--- SHORT PROBLEM ---
Could you edit everything from the first line down to the line containing "Action: [x=546, y=39]", replacing "Home tab" with "Start tab" and leaving all else unchanged? Leave the pictures out of your answer.

━━━ DATA TO USE ━━━

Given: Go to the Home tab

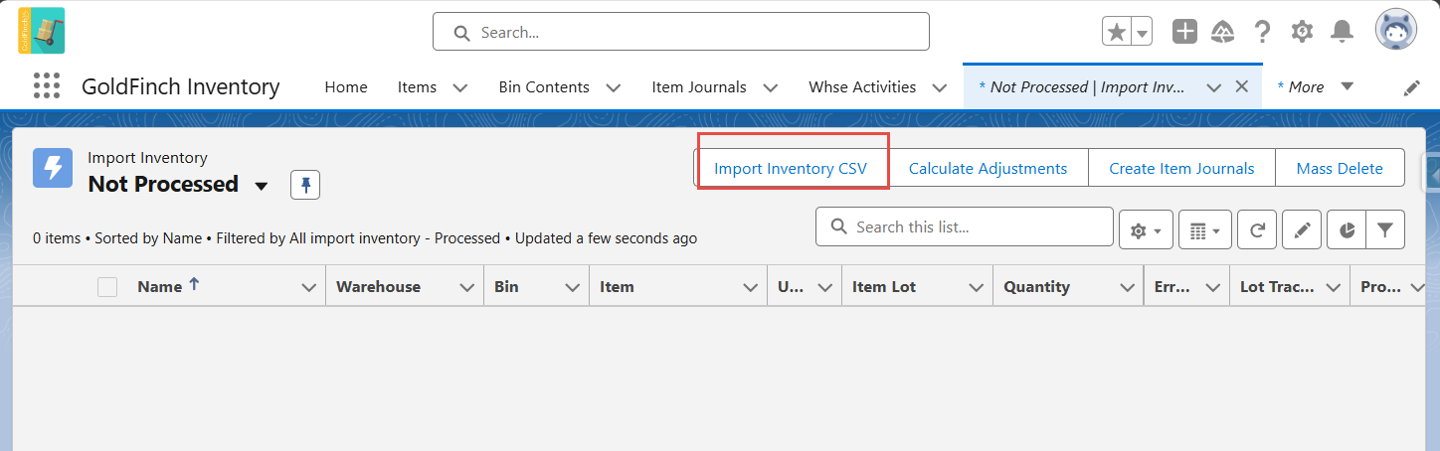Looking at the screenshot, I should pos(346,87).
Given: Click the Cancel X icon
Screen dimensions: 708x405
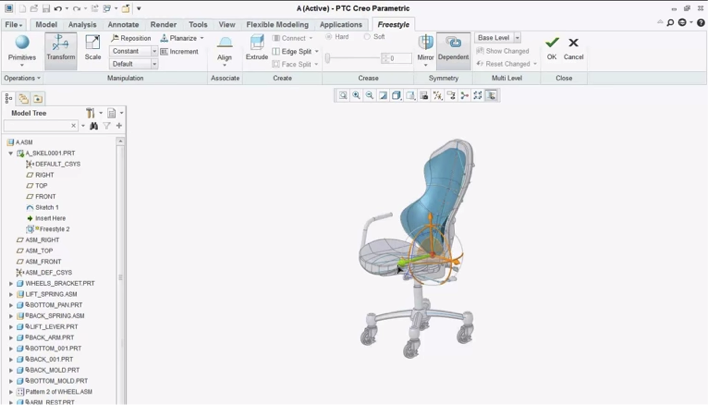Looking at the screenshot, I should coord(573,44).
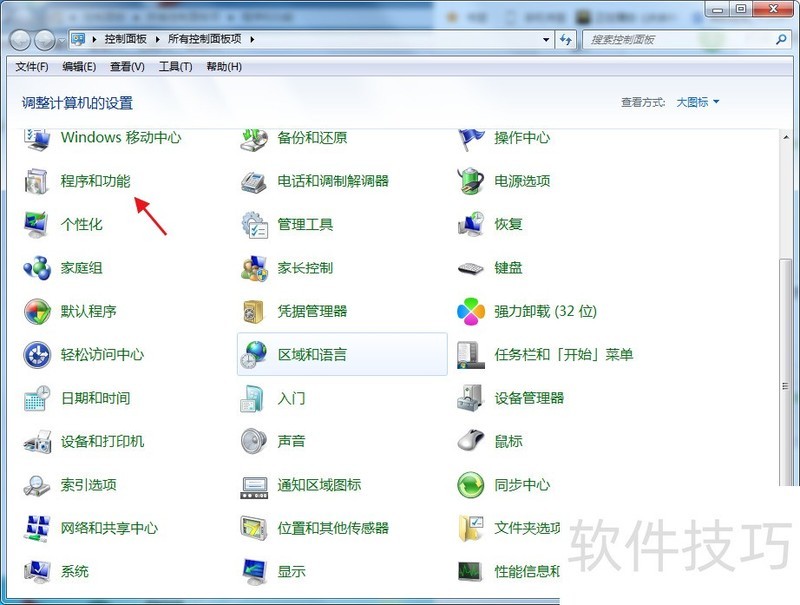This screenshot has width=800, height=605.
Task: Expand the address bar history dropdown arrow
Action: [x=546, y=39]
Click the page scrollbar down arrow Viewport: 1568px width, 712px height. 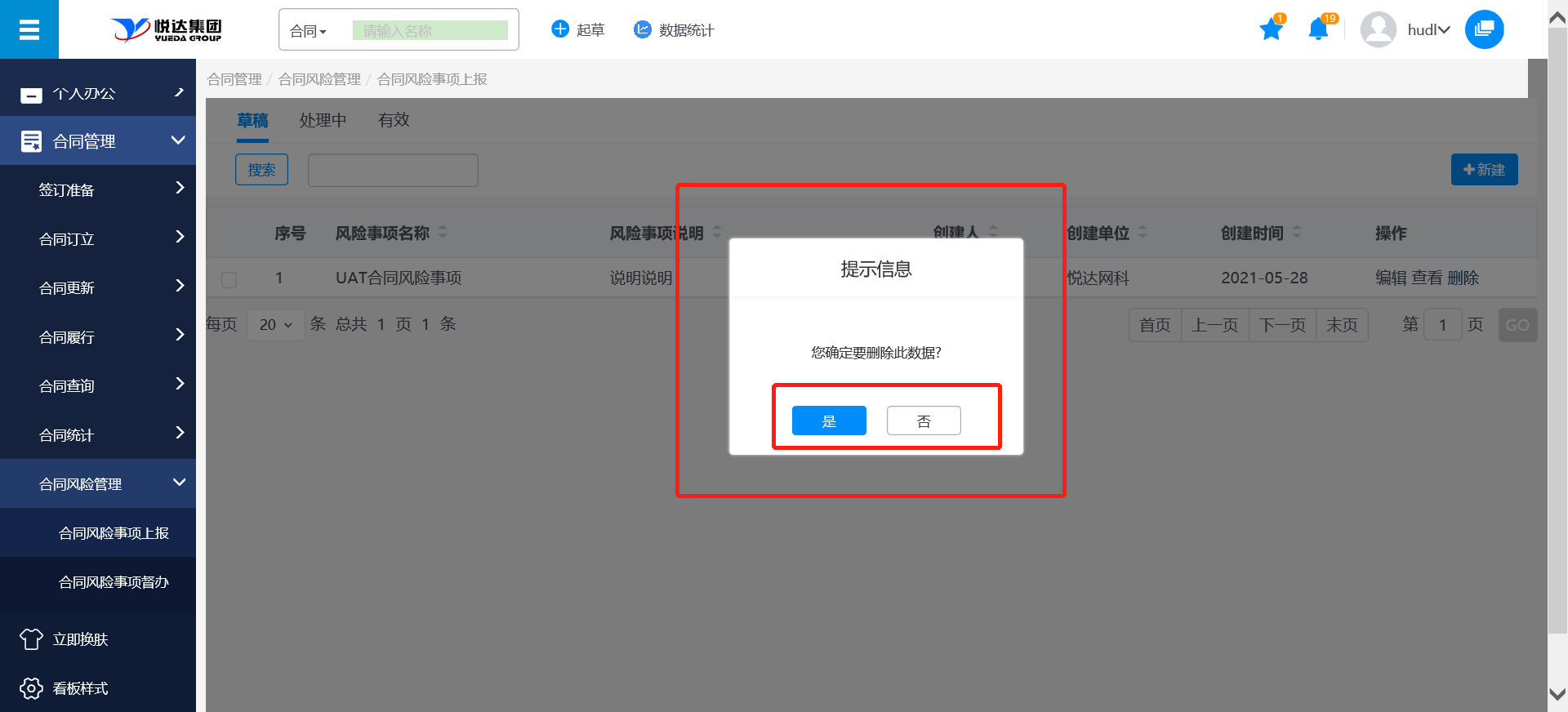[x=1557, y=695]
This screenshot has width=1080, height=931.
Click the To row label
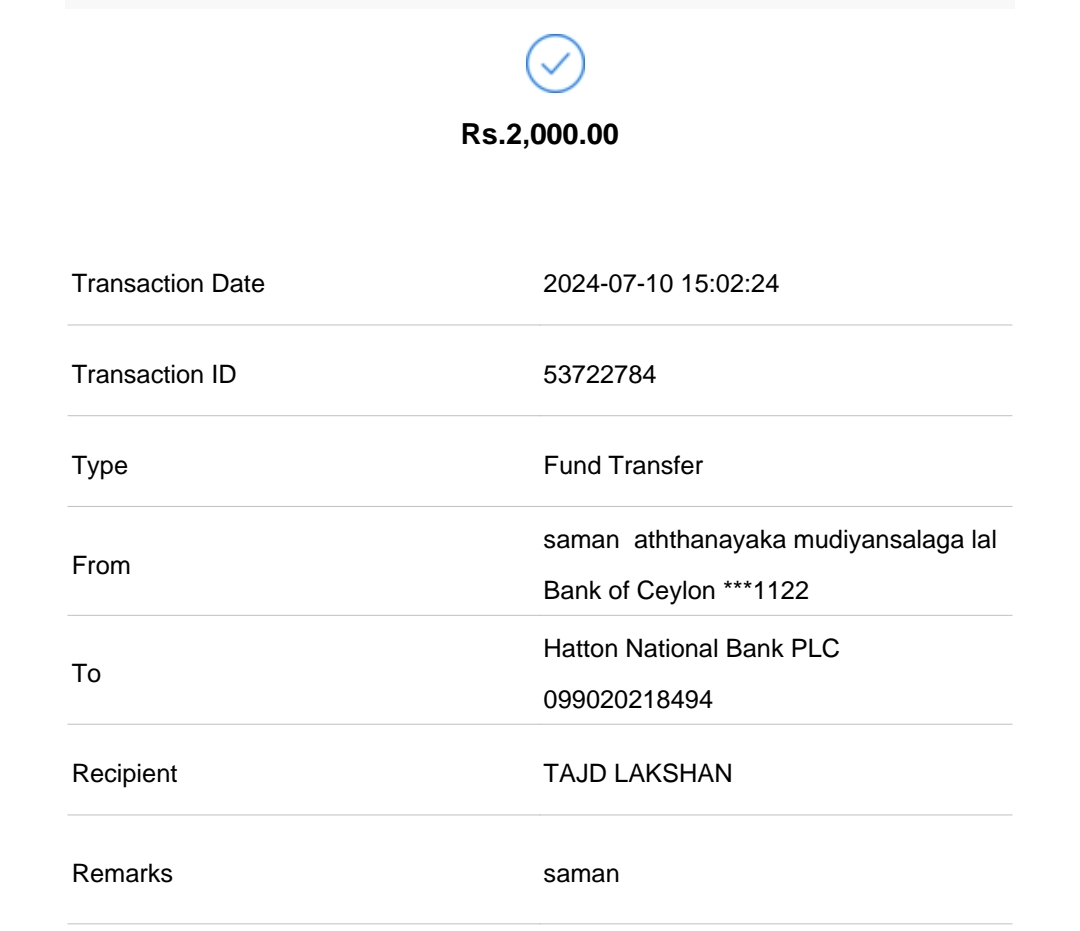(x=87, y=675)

━━━

--- SOLUTION TO THIS PROBLEM ---
Given: Go to the Start tab

Looking at the screenshot, I should pos(346,87).
Given: Click the Cancel X icon
Screen dimensions: 708x405
Looking at the screenshot, I should coord(573,44).
This screenshot has width=800, height=605.
Task: Expand the address bar history dropdown arrow
Action: [x=546, y=39]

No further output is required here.